Pour l’heure, la Réserve Fédérale n’a pas officiellement annoncé la création d’une monnaie numérique, mais celle d’un service de paiement instantané du nom de FedNow. Un tel service devrait permettre de renforcer l’efficacité des banques en leur permettant de procéder à des paiements en temps réel et à l’endroit de leurs clients. Le lancement de FedNow est prévu pour la période 2023-2024.

La Libra et les autres cryptomonnaies font peur aux régulateurs

Les cryptomonnaies pourraient empêcher les banques centrales d’avoir un poids suffisant pour mener à bien leurs politiques monétaires. 

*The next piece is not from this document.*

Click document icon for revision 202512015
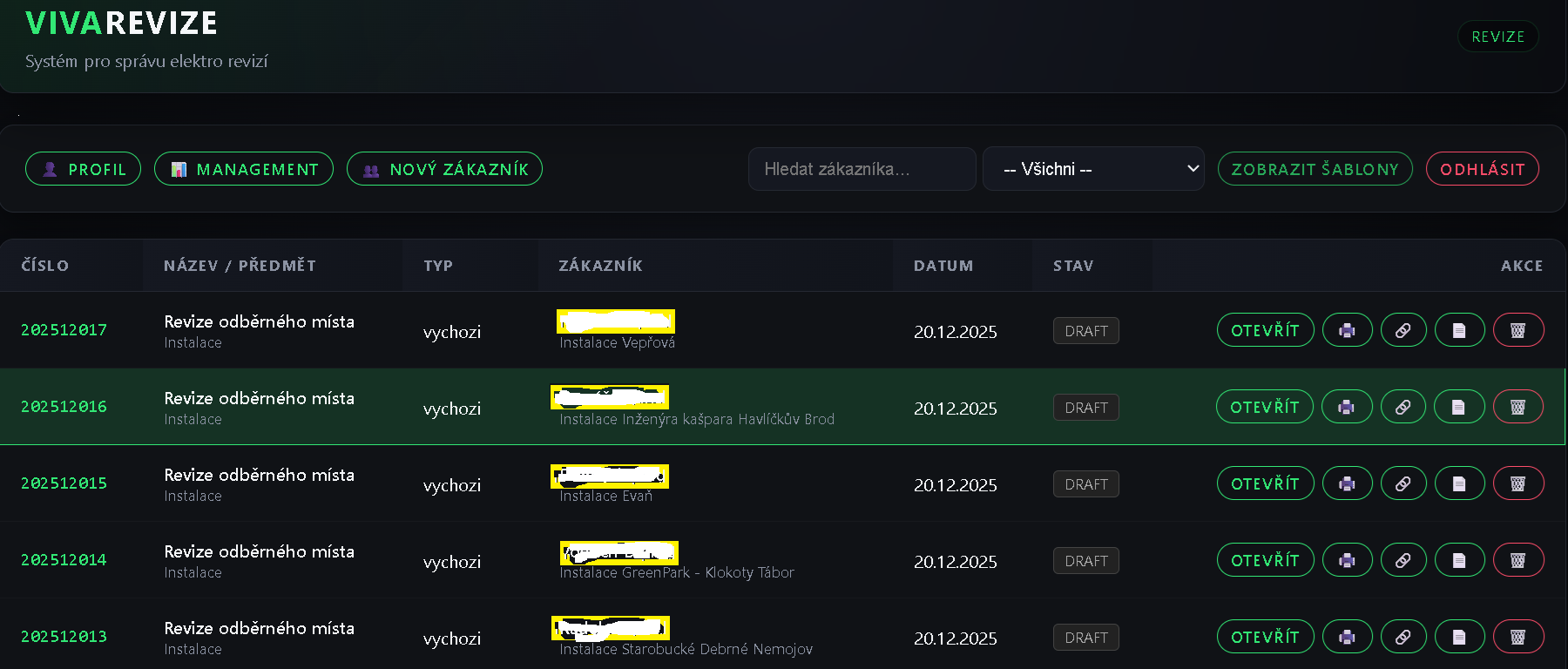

Les conclusions de la conférence qui s’est tenue à Philadelphie expliquent le danger que représentent les cryptomonnaies, dont celles émises par des entités privées : « À mesure que les consommateurs adoptent la Libra, davantage de dépôts pourraient migrer sur la plateforme [numérique], ce qui réduirait effectivement les liquidités, et cette désintermédiation pourrait se développer davantage pour englober les services de prêt et d’investissement ».

L’inquiétude des banques centrales et leur besoin de garder le contrôle de leurs monnaies nationales, est donc très loin d’être imaginaire. Si les agents économiques venaient à accorder une entière confiance aux cryptomonnaies, en convertissant la plus grande partie de leurs avoirs, les régulations monétaires par injection ou restriction de liquidités n’auraient plus aucune raison d’être. Sans une telle régulation, les banques centrales ne possédant pas suffisamment d’actifs numériques perdraient toute leur crédibilité.

Dans cet ordre, des devises telles que le dollar ou l’euro pourraient d’ailleurs être menacées à long terme. 

Les cryptommonnaies en coin physique
Source : Moneyandmarkets.com

Les États Unis ne sont pas les seuls à s’inquiéter. Mu Changchun, le responsable de questions liées aux cryptomonnaies en Chine a fait une déclaration totalement en phase avec celle de Harker : « Si nous permettons à la Libra d’entrer sur le marché, nous ouvririons les canaux économiques souterrains »

La BRI (Banque des Règlements Internationaux) s’est aussi jointe aux discussions, en accordant tout son soutien aux banques centrales face à l’essor d’initiatives privées semblables à la Libra de Facebook, et tout en envisageant un développement de monnaies numériques qui seraient soutenues par les monnaies fiduciaires des États.

Une bataille pour le « contrôle » des cryptomonnaies semble de plus en plus se profiler. Il reste à savoir qui, parmi tous les groupes d’acteurs économiques et financiers, va finir par la remporter.